In response to the rapidly evolving virtual asset landscape and recent market developments, HKUST Business School conducted a two-phase survey study between April and October 2023 to gauge public perceptions of virtual assets. The findings are documented in the report titled “Public Awareness and Perception of Virtual Assets”, which consolidates the experiences and attitudes of the Hong Kong population towards virtual assets investments, as well as their views on related regulations.
The results indicated that while there was a relatively high level of awareness about virtual assets among the survey respondents, understanding of and experience with virtual asset investment were generally low. The survey also revealed a significant increase in the number of respondents who would not want to hold virtual assets in the future between Phase 1 and Phase 2 of the study.

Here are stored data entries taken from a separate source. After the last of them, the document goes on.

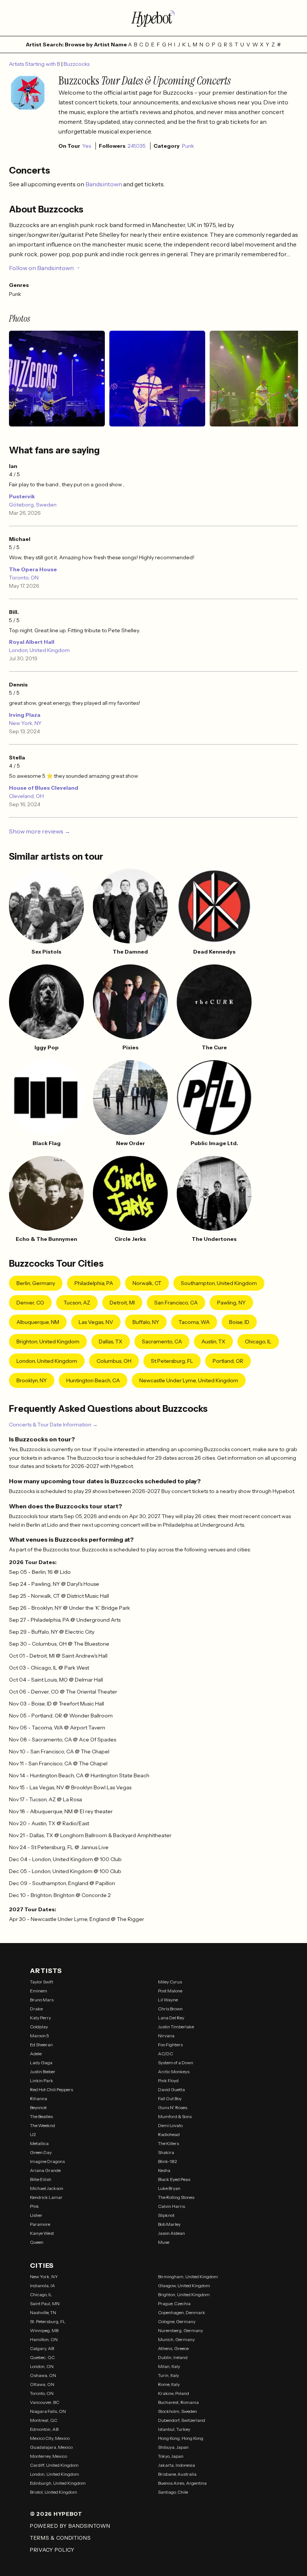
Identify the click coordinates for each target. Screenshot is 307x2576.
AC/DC (165, 2053)
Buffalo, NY (146, 1322)
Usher (36, 2215)
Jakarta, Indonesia (176, 2465)
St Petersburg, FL (172, 1361)
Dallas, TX (110, 1341)
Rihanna (38, 2098)
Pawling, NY (231, 1302)
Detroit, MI (122, 1302)
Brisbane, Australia (177, 2474)
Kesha (164, 2170)
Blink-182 (167, 2161)
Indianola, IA (42, 2285)
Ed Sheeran (41, 2044)
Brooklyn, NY (31, 1380)
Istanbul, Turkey (174, 2429)
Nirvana (166, 2035)
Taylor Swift (41, 1982)
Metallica (39, 2143)
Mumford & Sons (175, 2116)
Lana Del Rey (171, 2017)
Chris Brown (170, 2008)
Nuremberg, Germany (180, 2330)
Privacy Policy (52, 2549)
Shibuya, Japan (173, 2447)
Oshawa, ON (43, 2375)
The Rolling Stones (176, 2197)
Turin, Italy (168, 2375)
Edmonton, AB (44, 2429)
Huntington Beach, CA (93, 1380)
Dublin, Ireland (173, 2357)
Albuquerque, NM (37, 1322)
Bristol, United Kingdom (53, 2492)
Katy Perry (40, 2017)
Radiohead (169, 2134)
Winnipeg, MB (44, 2330)
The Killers (168, 2143)
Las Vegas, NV (96, 1322)
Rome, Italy (169, 2384)
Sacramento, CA (162, 1341)
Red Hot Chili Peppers (51, 2089)
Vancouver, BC (44, 2402)
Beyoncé (38, 2107)
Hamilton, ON (44, 2339)
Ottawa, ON (42, 2384)
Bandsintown (104, 184)
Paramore (40, 2224)
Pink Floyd (168, 2080)
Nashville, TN (43, 2312)
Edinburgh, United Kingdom (58, 2483)
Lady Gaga (41, 2062)
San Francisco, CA (176, 1302)
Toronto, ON (24, 577)
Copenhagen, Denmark (181, 2312)
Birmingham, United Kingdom (188, 2276)
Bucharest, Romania (178, 2402)
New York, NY (25, 723)
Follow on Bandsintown (41, 268)
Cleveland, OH (26, 796)
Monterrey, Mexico (48, 2456)
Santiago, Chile (173, 2492)
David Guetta (171, 2089)
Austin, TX (213, 1341)
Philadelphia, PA (94, 1283)
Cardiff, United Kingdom (54, 2465)
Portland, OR (228, 1361)
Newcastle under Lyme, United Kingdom (188, 1380)
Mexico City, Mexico (50, 2438)
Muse (163, 2242)
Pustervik (22, 496)
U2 (33, 2134)
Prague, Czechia (174, 2303)
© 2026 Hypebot (56, 2514)
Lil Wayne (168, 2000)
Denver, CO (30, 1302)
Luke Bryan (169, 2188)
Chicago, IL (258, 1341)
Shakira (166, 2152)
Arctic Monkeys (173, 2071)
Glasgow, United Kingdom (184, 2285)
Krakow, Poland (173, 2393)
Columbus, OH (114, 1361)
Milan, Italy (169, 2366)
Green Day (41, 2152)
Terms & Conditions (60, 2537)
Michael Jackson (46, 2188)
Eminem (38, 1991)
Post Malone (170, 1991)
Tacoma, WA (194, 1322)
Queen (36, 2242)
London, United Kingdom (39, 650)
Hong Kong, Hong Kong (180, 2438)
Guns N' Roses (172, 2107)
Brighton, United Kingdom (47, 1341)
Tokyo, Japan (170, 2456)
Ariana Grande (45, 2170)
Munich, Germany (176, 2339)
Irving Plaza (24, 715)
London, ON (42, 2366)
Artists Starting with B (35, 64)
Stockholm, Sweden (177, 2411)
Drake (36, 2008)
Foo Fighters (170, 2044)
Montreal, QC (43, 2420)
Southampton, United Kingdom (219, 1283)
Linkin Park (41, 2080)
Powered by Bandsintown (70, 2526)
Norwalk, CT (147, 1283)
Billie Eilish (40, 2179)
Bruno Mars (42, 2000)
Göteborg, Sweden (33, 504)
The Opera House (33, 569)
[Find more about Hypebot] (153, 18)
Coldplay (39, 2026)
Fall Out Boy (170, 2098)
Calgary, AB (42, 2348)
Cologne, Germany (176, 2321)
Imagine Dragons (47, 2161)
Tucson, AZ (77, 1302)
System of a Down (175, 2062)
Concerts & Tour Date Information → (53, 1424)
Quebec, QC (42, 2357)
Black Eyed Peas (174, 2179)
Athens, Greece (173, 2348)
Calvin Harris (171, 2206)
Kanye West (42, 2233)
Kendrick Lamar (46, 2197)
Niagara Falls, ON (48, 2411)
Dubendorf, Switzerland (181, 2420)
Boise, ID (239, 1322)
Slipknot (166, 2215)
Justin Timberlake (176, 2026)
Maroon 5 (39, 2035)
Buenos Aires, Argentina (182, 2483)
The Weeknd (42, 2125)
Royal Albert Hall (31, 642)
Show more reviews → (39, 831)
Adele (36, 2053)
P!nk (34, 2206)
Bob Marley (169, 2224)
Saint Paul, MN (45, 2303)
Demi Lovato (170, 2125)
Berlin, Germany (35, 1283)
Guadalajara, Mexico (51, 2447)
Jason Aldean (171, 2233)
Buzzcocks (76, 64)
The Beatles (41, 2116)
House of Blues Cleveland (43, 787)
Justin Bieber (42, 2071)
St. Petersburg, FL (48, 2321)
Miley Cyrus (170, 1982)
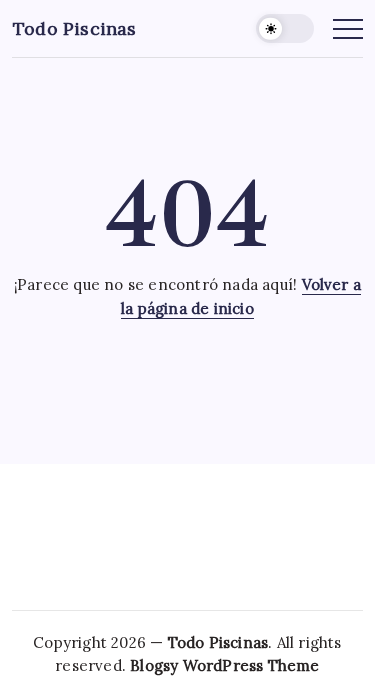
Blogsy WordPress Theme (224, 665)
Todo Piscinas (75, 28)
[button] (285, 28)
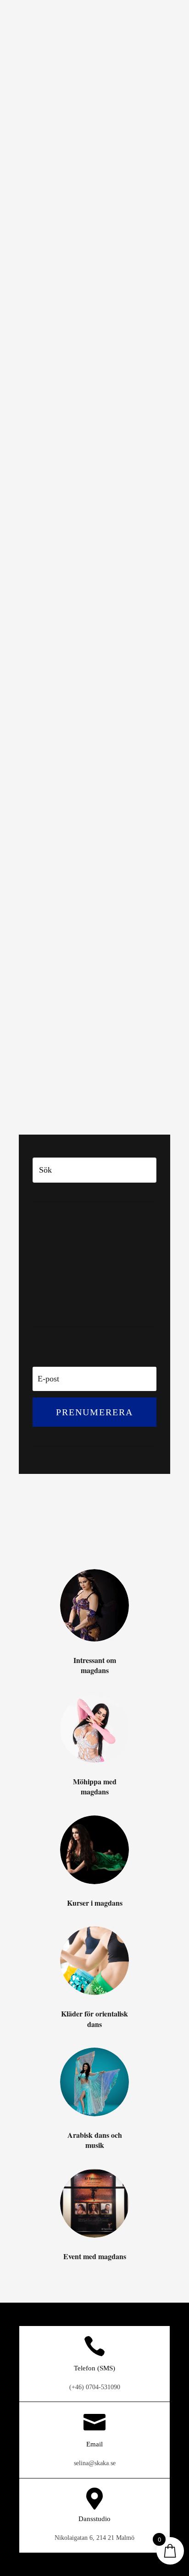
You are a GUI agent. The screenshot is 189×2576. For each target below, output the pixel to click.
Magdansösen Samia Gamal (75, 506)
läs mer (41, 357)
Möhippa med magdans (75, 1258)
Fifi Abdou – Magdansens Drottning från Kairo (88, 250)
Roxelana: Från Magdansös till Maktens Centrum (80, 750)
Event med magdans (69, 1301)
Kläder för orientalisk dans (82, 1280)
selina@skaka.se (95, 2463)
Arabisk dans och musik (77, 1290)
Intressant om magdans (103, 272)
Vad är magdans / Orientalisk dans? (88, 995)
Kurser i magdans (65, 1269)
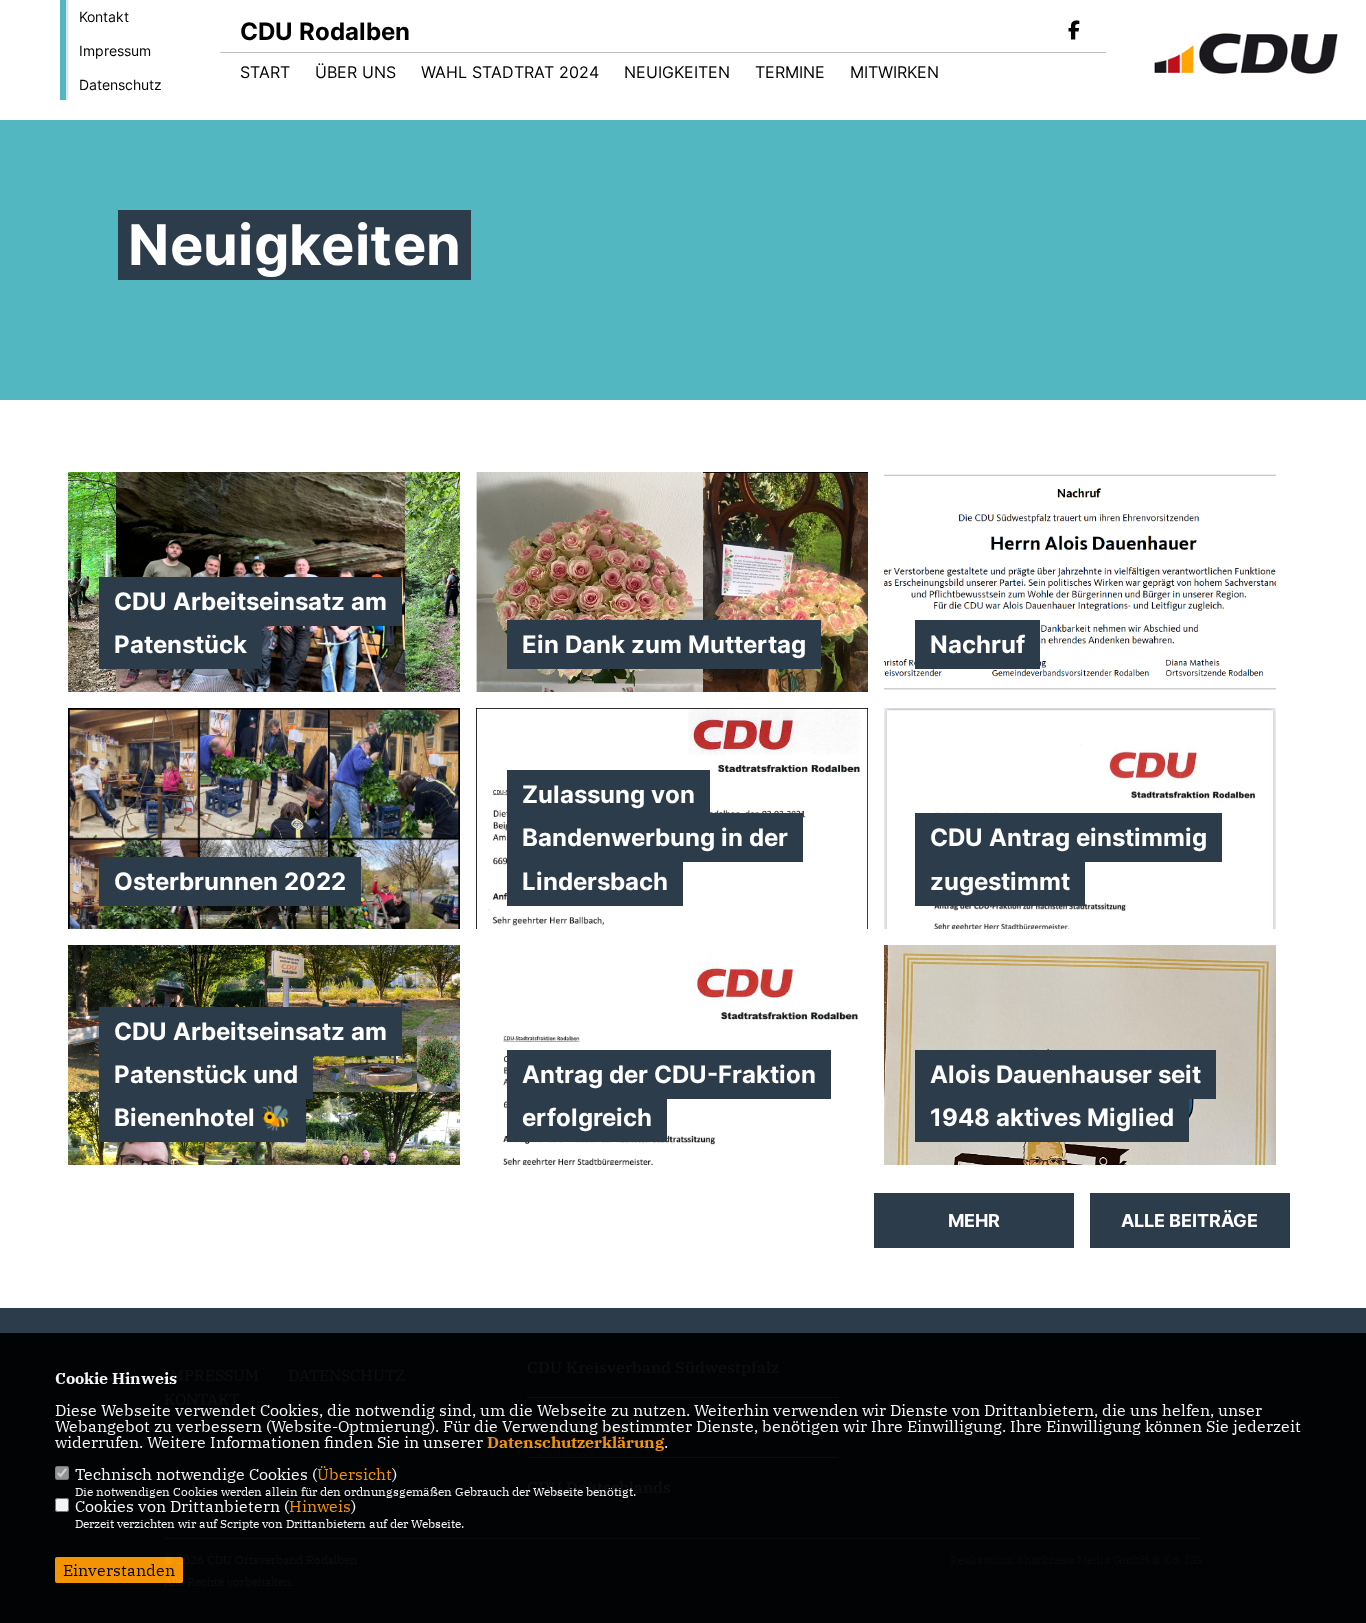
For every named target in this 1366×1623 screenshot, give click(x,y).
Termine (790, 72)
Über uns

Key findings from the report include:
- 87.3% of the respondents had heard of virtual assets, which was slightly increased by 3.4 percentage points from Phase 1.
- Close to 70% of the respondents had a limited understanding of virtual assets, while less than 3% considered themselves to fully understand virtual assets.
- Financial regulators (87.9%), financial institutions (81.2%), and law enforcement (76.9%) were ranked as the top three most accountable parties if investors experience scams in virtual asset investments.
From the survey findings, it is believed that proper regulation of virtual assets and their service providers can help increase Hong Kong investors’ confidence in virtual assets. Additionally, more public education is needed to equip investors with sufficient knowledge about virtual assets to help them make informed investment decisions.